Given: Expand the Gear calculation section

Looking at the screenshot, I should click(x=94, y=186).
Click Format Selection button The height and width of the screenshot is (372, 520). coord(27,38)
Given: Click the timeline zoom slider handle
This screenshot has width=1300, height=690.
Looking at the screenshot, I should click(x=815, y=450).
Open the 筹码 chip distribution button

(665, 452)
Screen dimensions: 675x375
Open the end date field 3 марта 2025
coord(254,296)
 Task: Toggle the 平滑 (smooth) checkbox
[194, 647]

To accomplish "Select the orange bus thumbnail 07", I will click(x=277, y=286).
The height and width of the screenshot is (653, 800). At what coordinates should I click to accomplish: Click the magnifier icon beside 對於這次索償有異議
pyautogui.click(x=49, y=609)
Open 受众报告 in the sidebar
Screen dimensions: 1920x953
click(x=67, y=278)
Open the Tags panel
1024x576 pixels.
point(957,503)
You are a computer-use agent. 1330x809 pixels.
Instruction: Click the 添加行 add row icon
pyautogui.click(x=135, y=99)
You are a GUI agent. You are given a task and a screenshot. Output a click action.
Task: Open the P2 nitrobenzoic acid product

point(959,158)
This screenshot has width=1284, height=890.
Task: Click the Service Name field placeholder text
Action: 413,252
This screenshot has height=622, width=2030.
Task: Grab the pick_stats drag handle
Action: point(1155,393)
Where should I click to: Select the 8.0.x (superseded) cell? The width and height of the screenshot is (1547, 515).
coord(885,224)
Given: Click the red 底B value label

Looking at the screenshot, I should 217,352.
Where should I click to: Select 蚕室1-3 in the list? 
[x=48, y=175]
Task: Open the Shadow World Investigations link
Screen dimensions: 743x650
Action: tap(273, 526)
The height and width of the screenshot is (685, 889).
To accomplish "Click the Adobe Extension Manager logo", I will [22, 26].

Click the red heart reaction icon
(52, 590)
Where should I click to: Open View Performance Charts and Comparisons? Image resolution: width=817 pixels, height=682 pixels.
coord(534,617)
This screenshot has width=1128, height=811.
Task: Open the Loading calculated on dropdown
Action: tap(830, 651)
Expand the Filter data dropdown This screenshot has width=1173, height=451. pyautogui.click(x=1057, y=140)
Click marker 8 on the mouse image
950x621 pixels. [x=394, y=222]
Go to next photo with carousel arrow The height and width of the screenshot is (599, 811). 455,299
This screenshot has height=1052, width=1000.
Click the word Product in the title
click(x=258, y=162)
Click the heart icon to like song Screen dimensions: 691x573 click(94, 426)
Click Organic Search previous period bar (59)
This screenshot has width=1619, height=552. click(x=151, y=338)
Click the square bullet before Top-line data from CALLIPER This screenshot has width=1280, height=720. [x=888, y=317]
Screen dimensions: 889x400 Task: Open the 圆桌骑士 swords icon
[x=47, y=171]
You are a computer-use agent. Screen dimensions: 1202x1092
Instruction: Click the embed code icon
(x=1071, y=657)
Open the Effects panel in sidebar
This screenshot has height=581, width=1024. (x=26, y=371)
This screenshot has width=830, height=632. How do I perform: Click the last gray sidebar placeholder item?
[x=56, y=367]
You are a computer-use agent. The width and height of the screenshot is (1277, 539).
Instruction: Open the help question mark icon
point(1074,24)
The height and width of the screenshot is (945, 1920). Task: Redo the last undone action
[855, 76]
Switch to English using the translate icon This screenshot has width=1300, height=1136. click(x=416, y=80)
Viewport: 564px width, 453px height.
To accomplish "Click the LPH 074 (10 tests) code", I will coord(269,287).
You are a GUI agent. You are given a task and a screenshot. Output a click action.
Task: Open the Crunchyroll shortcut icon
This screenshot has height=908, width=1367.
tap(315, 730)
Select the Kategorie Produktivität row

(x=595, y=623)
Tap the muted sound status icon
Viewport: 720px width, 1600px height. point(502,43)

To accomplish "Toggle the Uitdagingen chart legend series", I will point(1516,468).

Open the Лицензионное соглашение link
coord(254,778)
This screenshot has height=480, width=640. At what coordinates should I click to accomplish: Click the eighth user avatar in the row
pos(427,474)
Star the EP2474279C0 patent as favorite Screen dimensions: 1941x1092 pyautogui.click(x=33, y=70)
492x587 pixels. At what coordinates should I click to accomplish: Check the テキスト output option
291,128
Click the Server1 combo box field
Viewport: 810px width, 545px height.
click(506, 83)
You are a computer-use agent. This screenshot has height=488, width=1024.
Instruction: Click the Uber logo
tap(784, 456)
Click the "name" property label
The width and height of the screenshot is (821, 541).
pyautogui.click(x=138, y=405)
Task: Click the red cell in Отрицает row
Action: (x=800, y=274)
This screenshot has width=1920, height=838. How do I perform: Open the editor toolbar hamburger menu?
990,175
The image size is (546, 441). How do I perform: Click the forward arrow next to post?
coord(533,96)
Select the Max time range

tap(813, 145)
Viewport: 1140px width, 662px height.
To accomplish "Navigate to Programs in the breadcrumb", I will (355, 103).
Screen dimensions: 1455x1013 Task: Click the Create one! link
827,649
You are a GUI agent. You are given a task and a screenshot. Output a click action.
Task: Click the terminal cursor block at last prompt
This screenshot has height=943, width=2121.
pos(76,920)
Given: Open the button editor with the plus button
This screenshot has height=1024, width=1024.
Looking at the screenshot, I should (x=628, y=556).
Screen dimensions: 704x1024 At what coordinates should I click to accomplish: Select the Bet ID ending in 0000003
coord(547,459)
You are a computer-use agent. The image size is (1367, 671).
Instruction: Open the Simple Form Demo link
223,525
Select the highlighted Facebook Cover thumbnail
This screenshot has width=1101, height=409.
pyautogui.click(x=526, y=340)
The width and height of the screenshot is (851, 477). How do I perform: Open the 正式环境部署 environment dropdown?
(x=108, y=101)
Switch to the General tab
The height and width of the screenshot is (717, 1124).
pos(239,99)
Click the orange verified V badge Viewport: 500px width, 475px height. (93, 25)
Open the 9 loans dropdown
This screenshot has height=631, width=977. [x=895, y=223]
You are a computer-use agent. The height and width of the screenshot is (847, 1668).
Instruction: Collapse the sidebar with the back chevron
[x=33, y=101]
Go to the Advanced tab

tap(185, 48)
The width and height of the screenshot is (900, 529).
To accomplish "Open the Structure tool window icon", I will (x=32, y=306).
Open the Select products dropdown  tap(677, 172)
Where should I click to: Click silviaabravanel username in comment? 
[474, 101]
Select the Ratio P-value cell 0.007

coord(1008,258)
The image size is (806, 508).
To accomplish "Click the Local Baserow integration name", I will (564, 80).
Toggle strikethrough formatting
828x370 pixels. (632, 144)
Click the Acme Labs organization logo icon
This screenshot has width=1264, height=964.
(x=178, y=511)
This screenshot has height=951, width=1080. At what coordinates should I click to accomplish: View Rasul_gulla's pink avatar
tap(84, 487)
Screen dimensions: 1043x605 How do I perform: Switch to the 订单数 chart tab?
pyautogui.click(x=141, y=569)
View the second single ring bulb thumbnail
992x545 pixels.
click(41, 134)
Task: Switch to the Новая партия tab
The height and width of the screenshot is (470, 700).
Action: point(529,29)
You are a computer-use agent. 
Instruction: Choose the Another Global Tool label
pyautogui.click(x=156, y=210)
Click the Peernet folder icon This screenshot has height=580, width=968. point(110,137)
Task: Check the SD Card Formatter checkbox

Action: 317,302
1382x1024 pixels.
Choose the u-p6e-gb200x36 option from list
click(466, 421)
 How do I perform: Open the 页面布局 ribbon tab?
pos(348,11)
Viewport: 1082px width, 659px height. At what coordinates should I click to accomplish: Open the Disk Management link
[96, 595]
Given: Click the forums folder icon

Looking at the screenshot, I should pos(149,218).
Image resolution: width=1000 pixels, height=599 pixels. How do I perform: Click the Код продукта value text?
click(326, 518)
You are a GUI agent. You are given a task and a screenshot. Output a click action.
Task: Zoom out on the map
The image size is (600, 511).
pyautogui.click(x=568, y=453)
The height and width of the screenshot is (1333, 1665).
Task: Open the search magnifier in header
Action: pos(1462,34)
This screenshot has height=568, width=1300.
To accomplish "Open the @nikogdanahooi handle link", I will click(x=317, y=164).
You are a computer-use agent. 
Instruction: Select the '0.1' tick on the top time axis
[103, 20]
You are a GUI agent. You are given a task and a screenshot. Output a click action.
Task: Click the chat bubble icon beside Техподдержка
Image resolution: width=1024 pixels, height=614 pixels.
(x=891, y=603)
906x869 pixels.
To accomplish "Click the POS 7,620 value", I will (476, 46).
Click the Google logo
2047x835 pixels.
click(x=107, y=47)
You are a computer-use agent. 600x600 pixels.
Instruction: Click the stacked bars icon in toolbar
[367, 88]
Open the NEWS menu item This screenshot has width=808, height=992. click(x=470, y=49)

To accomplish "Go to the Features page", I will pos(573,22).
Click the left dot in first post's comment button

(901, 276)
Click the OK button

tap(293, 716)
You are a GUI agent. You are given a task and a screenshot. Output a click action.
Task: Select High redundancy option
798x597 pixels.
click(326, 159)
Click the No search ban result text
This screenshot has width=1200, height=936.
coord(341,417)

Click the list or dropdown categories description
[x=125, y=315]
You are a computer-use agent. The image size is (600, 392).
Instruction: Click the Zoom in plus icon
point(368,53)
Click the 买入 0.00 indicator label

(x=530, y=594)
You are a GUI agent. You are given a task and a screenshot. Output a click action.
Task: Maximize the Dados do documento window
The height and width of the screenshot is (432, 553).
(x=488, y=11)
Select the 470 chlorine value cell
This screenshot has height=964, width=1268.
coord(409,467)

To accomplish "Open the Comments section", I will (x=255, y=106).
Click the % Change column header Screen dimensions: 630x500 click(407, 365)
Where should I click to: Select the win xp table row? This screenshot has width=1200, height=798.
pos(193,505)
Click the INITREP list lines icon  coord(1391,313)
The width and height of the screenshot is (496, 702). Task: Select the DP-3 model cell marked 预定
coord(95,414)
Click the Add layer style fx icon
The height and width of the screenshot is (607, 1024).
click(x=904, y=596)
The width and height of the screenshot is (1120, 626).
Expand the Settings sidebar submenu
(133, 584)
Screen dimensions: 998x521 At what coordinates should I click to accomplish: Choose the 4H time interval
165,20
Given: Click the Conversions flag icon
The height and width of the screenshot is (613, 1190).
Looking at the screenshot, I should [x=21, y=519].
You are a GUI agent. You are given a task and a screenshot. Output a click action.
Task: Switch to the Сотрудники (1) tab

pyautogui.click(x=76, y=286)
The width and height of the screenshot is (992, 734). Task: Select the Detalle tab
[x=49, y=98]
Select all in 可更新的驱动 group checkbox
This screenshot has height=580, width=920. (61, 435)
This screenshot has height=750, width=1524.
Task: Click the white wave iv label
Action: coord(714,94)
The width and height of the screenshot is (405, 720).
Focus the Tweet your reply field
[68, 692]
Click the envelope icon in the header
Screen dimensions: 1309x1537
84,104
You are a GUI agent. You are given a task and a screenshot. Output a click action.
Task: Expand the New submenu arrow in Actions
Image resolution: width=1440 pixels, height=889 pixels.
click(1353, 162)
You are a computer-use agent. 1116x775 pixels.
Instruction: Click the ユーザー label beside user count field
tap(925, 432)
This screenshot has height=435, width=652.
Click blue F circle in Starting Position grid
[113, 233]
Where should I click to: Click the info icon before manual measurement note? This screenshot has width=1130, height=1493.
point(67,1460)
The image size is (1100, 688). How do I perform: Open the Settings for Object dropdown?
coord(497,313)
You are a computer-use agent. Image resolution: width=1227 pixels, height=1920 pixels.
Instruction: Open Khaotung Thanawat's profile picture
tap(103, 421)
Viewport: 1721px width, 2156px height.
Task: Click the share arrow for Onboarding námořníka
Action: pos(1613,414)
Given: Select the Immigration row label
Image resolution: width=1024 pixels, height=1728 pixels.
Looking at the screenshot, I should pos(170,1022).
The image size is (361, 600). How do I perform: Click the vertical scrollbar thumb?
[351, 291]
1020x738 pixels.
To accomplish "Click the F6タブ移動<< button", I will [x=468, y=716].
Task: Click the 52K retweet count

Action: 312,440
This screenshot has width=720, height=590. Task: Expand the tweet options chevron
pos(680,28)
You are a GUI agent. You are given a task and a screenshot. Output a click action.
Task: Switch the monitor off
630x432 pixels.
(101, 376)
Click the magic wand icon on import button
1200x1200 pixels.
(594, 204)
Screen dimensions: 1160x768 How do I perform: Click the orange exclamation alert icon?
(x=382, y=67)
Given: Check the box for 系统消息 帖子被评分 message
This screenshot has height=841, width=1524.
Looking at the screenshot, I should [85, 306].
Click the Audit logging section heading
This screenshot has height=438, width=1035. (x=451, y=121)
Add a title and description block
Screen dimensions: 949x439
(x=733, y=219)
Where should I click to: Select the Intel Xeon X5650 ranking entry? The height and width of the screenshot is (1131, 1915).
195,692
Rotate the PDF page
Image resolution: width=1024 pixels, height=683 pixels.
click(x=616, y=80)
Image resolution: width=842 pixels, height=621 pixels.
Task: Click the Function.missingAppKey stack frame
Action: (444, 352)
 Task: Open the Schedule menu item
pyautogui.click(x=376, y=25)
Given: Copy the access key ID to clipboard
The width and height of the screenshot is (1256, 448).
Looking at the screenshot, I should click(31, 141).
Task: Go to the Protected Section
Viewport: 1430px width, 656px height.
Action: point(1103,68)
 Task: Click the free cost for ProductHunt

Your objective: From the entries above, print the lines beginning at the one with "Click the heart" and stopping after the one with "Star the EP2474279C0", exactly as written and with nothing else.

Response area:
Click the heart icon to like song Screen dimensions: 691x573 click(94, 426)
Click Organic Search previous period bar (59)
This screenshot has width=1619, height=552. click(x=151, y=338)
Click the square bullet before Top-line data from CALLIPER This screenshot has width=1280, height=720. [x=888, y=317]
Screen dimensions: 889x400 Task: Open the 圆桌骑士 swords icon
[x=47, y=171]
You are a computer-use agent. Screen dimensions: 1202x1092
Instruction: Click the embed code icon
(x=1071, y=657)
Open the Effects panel in sidebar
This screenshot has height=581, width=1024. (x=26, y=371)
This screenshot has width=830, height=632. How do I perform: Click the last gray sidebar placeholder item?
[x=56, y=367]
You are a computer-use agent. The width and height of the screenshot is (1277, 539).
Instruction: Open the help question mark icon
point(1074,24)
The height and width of the screenshot is (945, 1920). Task: Redo the last undone action
[855, 76]
Switch to English using the translate icon This screenshot has width=1300, height=1136. click(x=416, y=80)
Viewport: 564px width, 453px height.
To accomplish "Click the LPH 074 (10 tests) code", I will coord(269,287).
You are a GUI agent. You are given a task and a screenshot. Output a click action.
Task: Open the Crunchyroll shortcut icon
This screenshot has height=908, width=1367.
tap(315, 730)
Select the Kategorie Produktivität row

(x=595, y=623)
Tap the muted sound status icon
Viewport: 720px width, 1600px height. point(502,43)

To accomplish "Toggle the Uitdagingen chart legend series", I will point(1516,468).

Open the Лицензионное соглашение link
coord(254,778)
This screenshot has height=480, width=640. At what coordinates should I click to accomplish: Click the eighth user avatar in the row
pos(427,474)
Star the EP2474279C0 patent as favorite Screen dimensions: 1941x1092 pyautogui.click(x=33, y=70)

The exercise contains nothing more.